Monday 24 August 2015

Find Your Passion, but More Importantly, Find Your People

An original version of this blog can be found on The Huffington Post here.

According to the Conference Board, a New York-based research nonprofit group, only 48.7% of American employees are satisfied with their job. Career articles advise working-age adults to “Find Your Passion,” but the issue’s still difficult to figure out how. The reality is that there’s no guidebook out there as our lives are so diversely unique.

If you are in the predicament of figuring out your passion, it is recognized that you are ultimately a part of a privileged group. How lucky are we to have the time, stability, and choice to figure what we want? Unfortunately, choices and expectations themselves can be unknown and overwhelming. I fear; however, that we too often get stuck in our day-to-day routines and miss out on what we truly need...that perhaps we get so blinded by what we’ve always done that we can’t identify and lose track of what we actually want. But most importantly, because of this pursuit of a higher meaning, we often forget the people around us.

Throughout the years, I’ve become convinced that more important than trying to figure out a passion is building a foundation of good people, those of whom may ultimately lead you to unexpected paths and unpredictable careers. And simply enough, when you’re surrounded by good people, life just gets better.

There are certain transformative experiences that demonstrated to me that relationship-building trumps any individual pursuit.
  • Collective activism is more empowering than your own journey - In 2006, the United Nations Secretary-General estimated that 2.7 billion people lived on less than $2.00 a day. I felt a calling to do whatever I could and set out to serve for 27 months with the US Peace Corps in West Africa. The Cameroonian community members I lived and worked with; however, taught me more than any technical skills I taught them. We may have lacked electricity and a budget, but we were able to create a community market for 8,000 residents based on the power of bringing people together and a strong a sense of community.

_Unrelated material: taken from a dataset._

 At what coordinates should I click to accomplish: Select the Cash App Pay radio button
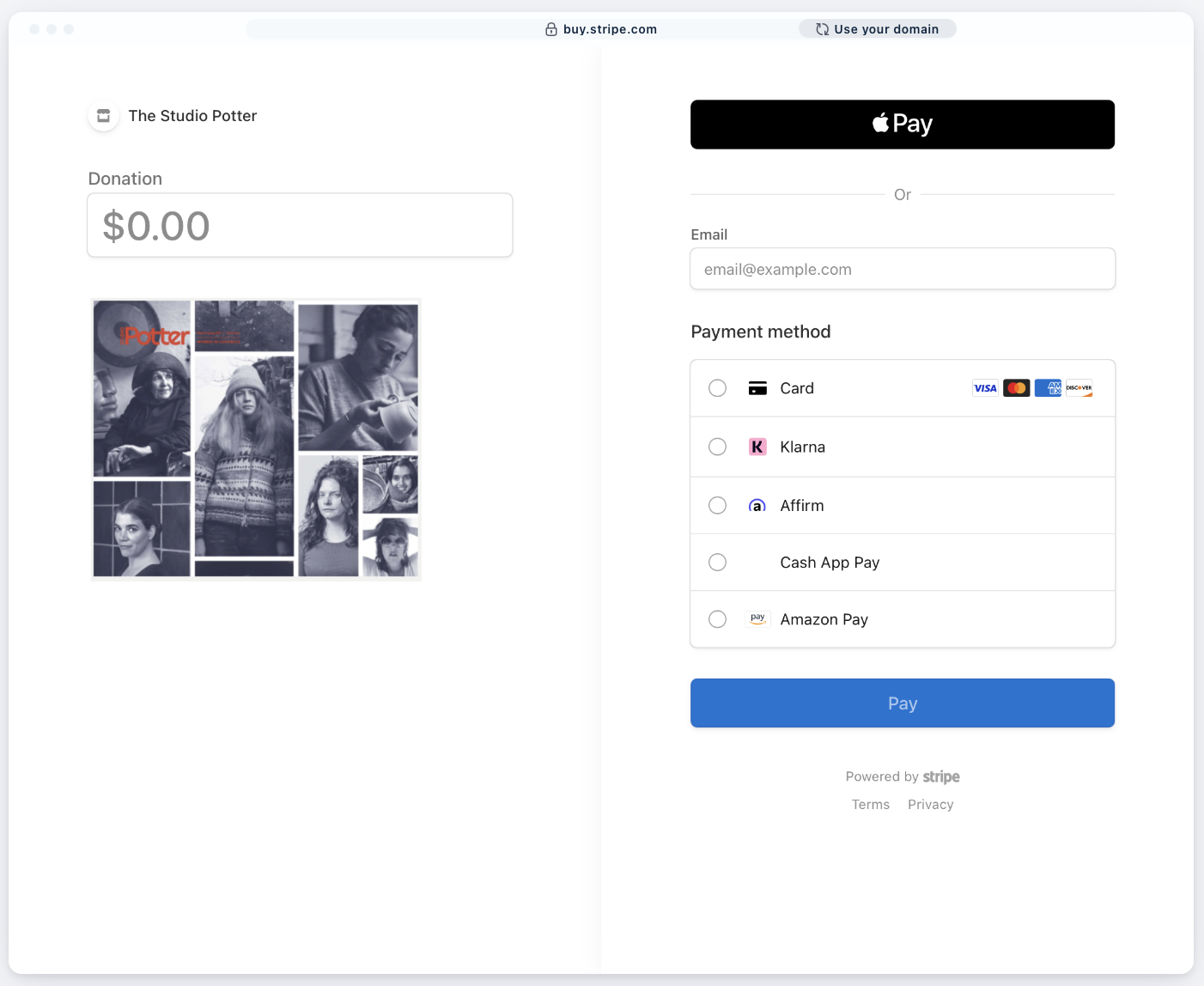coord(718,563)
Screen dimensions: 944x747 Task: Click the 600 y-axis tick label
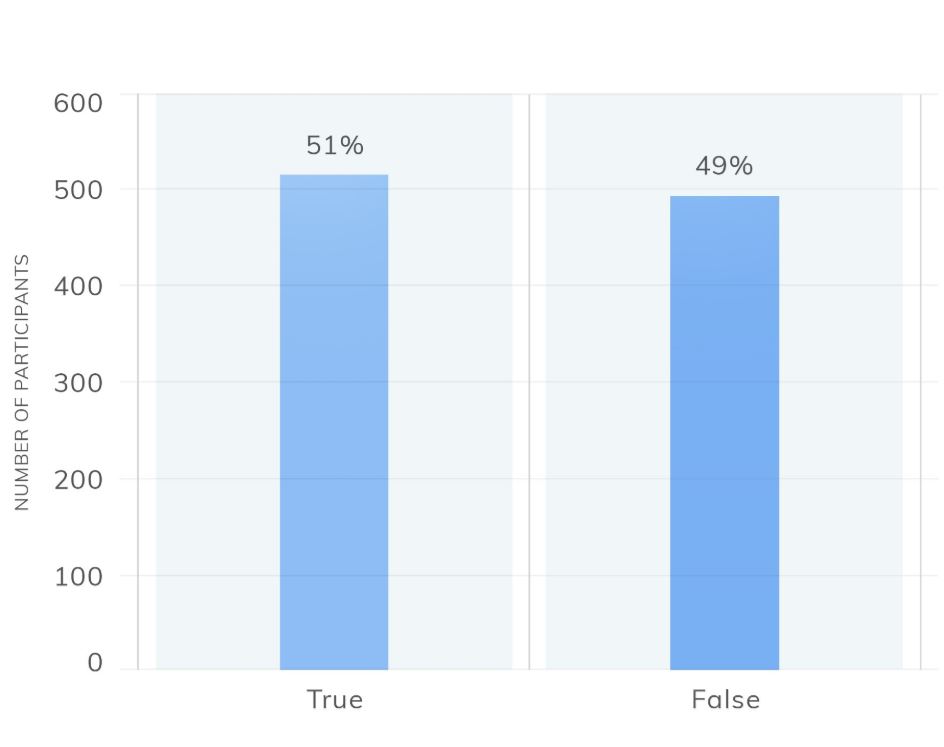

  • A good network can alleviate doubts and encourage action - StartingBloc is a 5-day institute that has brought to date 2,000 Fellows together to cultivate social impact ideas. In August 2014, Kat Alexander came in with a small website called Report, It Girl that serves as a safe and moderated space for survivors of sexual assault to heal. It had zero user-submitted stories and though a survivor herself, she didn’t know if it was worth pursuing. Her pitch was voted first place, another Fellow soon joined her team, and the community even kept her accountable to pursuing her idea. One year later, Report It, Girl has grown to 3,000+ users globally, is fiscally sponsored by Sexual Health Innovations, and was featured on Fast Forward’s tech-nonprofits list. Her next step as CEO beyond scale and funding? She plans to connect to other social entrepreneurs to continuously grow her network of good people.

  • Supporting others on their paths can be humbling and motivating - If you dare stereotype Millennials as lazy, visit one of the residencies of Duke Fuqua’s Cross Continent MBA. Each year, 100+ students enroll to complete an MBA in 1.5 years while working full-time jobs. The students are professionally successful and individually ambitious, but we’ve a built a “we’re-all-in-this-together” mentality. Need an accounting help at 11pm? Want 100 people to cheer you on after a triathlon? Contact a fellow CCMBA classmate...or even all of them. Academically, this program is teaching me how little I know. Personally, after meeting each other at our first two-week residency, I’ve feel like I may be at home within the network based around the world.

I have a friend who's a fighter pilot for the Marines Corps and flies and F-35, the newest stealth fighter plane in the world. He's the toughest guy I know with bucket list items checked off form running 50-mile races to climbing Mount Kilimanjaro. Even fighter pilots; however, must always fly with 2-4 other jets in formation serving as wingmen. Their mantra is built on system of mutual support to always look out for one another. The last time we spoke, I asked him about what retired fighter pilots miss the most. Was it the covert missions? Flying jet planes? The most common answer was simply "brotherhood."

You don’t necessarily need to sacrifice large amounts time or money for transformational experiences or to find good people. Building and cultivating a network could be in the form a Lean in Circle or simply appreciating your family and friends.

At the end of the day, find your passion, but more importantly find your people. They may just get you to your passion after all.